[AFS3-std] Re: Reviving draft-wilkinson-afs3-rxgk

Andrew Deason adeason@sinenomine.net
Mon, 29 Oct 2012 16:57:31 -0500


On Thu, 25 Oct 2012 09:58:03 -0400 (EDT)
Benjamin Kaduk <kaduk@MIT.EDU> wrote:

> Probably the biggest issue which is unaddressed is that of key
> rollover.  We use the 16-bit "checksum" field of the RX header to
> store the key number, and section 8.2 ("Rekeying") currently specifies
> that when that value would overflow, the connection must be
> terminated.  Andrew Deason asked (April 2012) whether this is
> necessary, given that we could roll over the 16-bit field and still be
> confident about what key is in use.  "We can be off by one or two, but
> we cannot be thousands off." Hmm, Simon replied to that with some
> estimates of how much data can be safely passed through a single AES
> key, and seemed to think that rollover would be okay to add.  I don't
> see any other replies to that issue, so maybe it is less large than it
> first seemed, and we should just add the rollover provision.

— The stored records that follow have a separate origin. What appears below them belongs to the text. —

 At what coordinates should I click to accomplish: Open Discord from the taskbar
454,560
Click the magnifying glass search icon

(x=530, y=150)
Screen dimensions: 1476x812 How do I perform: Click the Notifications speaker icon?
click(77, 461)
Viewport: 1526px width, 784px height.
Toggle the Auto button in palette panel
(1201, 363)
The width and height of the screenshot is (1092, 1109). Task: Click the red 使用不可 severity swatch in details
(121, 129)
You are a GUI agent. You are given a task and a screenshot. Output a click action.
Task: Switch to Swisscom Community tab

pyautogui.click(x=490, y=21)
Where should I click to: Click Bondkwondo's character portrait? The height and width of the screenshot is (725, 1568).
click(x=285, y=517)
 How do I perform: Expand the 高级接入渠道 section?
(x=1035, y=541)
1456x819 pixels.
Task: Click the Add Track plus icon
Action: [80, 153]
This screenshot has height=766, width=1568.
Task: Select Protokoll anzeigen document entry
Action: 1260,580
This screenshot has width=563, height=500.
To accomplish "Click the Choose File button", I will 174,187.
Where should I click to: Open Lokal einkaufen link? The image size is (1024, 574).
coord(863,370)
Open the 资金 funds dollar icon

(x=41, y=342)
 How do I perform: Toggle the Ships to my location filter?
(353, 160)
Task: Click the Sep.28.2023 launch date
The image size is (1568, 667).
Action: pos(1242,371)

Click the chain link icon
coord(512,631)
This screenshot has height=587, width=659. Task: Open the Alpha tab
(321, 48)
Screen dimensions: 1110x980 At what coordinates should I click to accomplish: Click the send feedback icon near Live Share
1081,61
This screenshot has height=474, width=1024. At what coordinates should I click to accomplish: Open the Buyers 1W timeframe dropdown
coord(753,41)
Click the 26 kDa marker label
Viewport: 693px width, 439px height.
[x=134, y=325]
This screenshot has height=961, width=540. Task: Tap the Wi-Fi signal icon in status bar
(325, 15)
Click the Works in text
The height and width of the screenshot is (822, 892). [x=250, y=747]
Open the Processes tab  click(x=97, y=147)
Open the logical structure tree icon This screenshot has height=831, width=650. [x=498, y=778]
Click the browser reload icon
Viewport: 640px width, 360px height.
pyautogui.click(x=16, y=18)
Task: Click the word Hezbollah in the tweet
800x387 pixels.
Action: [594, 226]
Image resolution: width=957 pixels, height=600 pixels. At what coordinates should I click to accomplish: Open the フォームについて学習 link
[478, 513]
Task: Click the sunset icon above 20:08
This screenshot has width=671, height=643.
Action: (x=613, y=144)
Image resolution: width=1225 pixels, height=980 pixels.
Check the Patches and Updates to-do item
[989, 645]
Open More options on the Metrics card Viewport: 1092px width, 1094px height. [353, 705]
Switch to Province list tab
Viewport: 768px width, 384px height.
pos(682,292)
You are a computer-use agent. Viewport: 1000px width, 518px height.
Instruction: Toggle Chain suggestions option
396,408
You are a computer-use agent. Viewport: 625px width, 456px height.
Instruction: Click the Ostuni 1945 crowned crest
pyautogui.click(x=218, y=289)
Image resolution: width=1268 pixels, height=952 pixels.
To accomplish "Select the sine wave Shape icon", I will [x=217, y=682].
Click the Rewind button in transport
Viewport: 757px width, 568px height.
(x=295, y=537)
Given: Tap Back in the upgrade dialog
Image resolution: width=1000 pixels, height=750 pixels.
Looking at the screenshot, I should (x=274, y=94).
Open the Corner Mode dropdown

My impression of this is that there's no downside to allowing it to
rollover, so regardless of how likely it is for exhaustion to be an
issue... I mean, just allow for rollover and the issue is definitely
done.

> The next biggest issue I see is that in quite a number of places, we
> specify that a random value (or nonce) should be used.  Sometimes we
> specify a length, sometimes not, but we do a bad job of justifying
> what a reasonable length is, or what level of randomness/entropic
> quality is necessary.  (E.g., how long should the client and server
> nonces that are used to generate K0 be?  Why are 20 octets enough for
> the RX challenge/response?) I will do more research on this front, but
> references and comments are welcome.

This isn't my area, so I don't have anything concrete, but using about
UUID-sized nonces seems pretty common. Whether that is using UUIDs or
not, or securely or not, I haven't seen anything criticizing the length
specifically. I don't see anything formally giving recommendations in
this area, but rfc 2617 gives an example with a 17-byte nonce, though
that was over 10 years ago. 20 bytes doesn't seem out of place.

Some justification/guidance would be good, though, yes.

> (3) Do we want to give upper bounds on the length of various opaques?
> (Are there security considerations to allowing these objects to grow
> to large sizes?)

It can be a DoS depending on where in the protocol the opaque is (or at
least makes such an attack easier).  Implementations can of course
refuse huge payloads given to them, but with the current xdr decoder you
would have to allocate space for the whole blob before you can look at
it. That could be improved, but it helps to have a definite agreed-on
upper bound, to ensure an implementation always bails out early before
it tries to read and allocate e.g. gigabytes or terabytes of data. I
think we should provide upper limits on these even if they're fairly
large, especially if they're for an unauthenticated context.